-- The request --
Can you reproduce, character for character, the material from the line with "You are a GUI" up to and including the line with "WordPress (879, 1908)"?

═════ Data lines

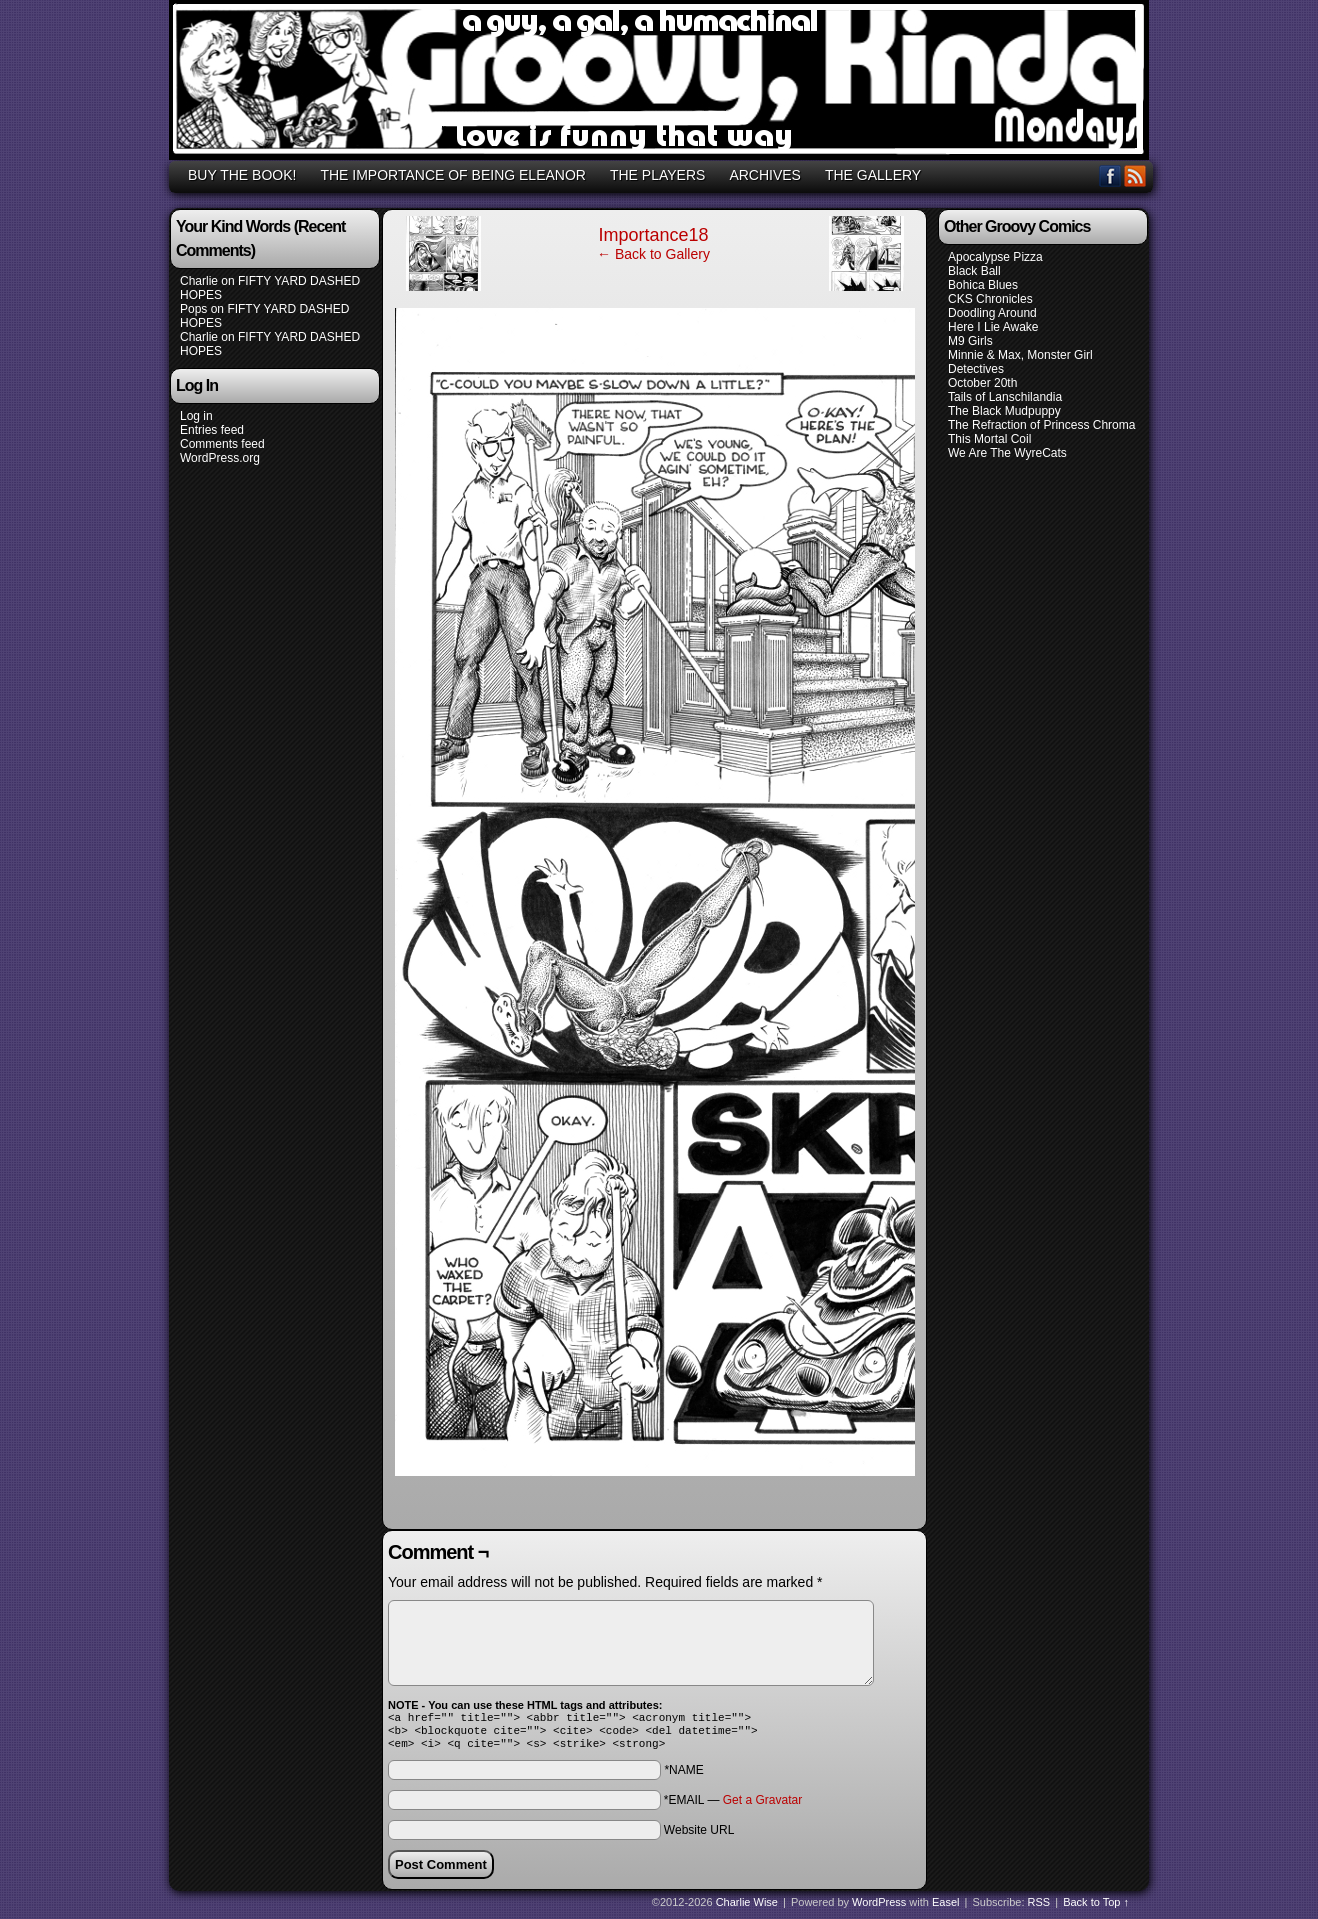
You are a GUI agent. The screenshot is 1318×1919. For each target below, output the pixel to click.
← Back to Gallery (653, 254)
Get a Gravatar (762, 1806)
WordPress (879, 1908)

══════════
═════ Data lines

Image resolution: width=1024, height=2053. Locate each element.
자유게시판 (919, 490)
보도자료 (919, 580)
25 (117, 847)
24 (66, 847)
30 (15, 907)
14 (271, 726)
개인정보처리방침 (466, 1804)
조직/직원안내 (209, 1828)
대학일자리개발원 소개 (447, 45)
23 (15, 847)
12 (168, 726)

══════════
═════ Data lines

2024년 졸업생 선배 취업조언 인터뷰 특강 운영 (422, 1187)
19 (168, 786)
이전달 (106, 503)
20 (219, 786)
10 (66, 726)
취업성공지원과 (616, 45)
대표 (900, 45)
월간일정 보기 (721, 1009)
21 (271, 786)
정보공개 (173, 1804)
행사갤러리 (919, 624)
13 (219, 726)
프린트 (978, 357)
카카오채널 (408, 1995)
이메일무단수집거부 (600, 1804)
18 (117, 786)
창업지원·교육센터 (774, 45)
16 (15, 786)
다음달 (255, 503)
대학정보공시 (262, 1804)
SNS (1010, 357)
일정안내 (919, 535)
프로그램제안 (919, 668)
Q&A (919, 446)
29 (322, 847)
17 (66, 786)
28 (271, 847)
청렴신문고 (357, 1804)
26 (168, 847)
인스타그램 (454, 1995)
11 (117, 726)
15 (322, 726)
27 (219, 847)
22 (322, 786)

══════════

-- Written answer --
You are a GUI agent. The screenshot is 1318×1919. For each target below, output the pixel to click.
← Back to Gallery (653, 254)
Get a Gravatar (762, 1806)
WordPress (879, 1908)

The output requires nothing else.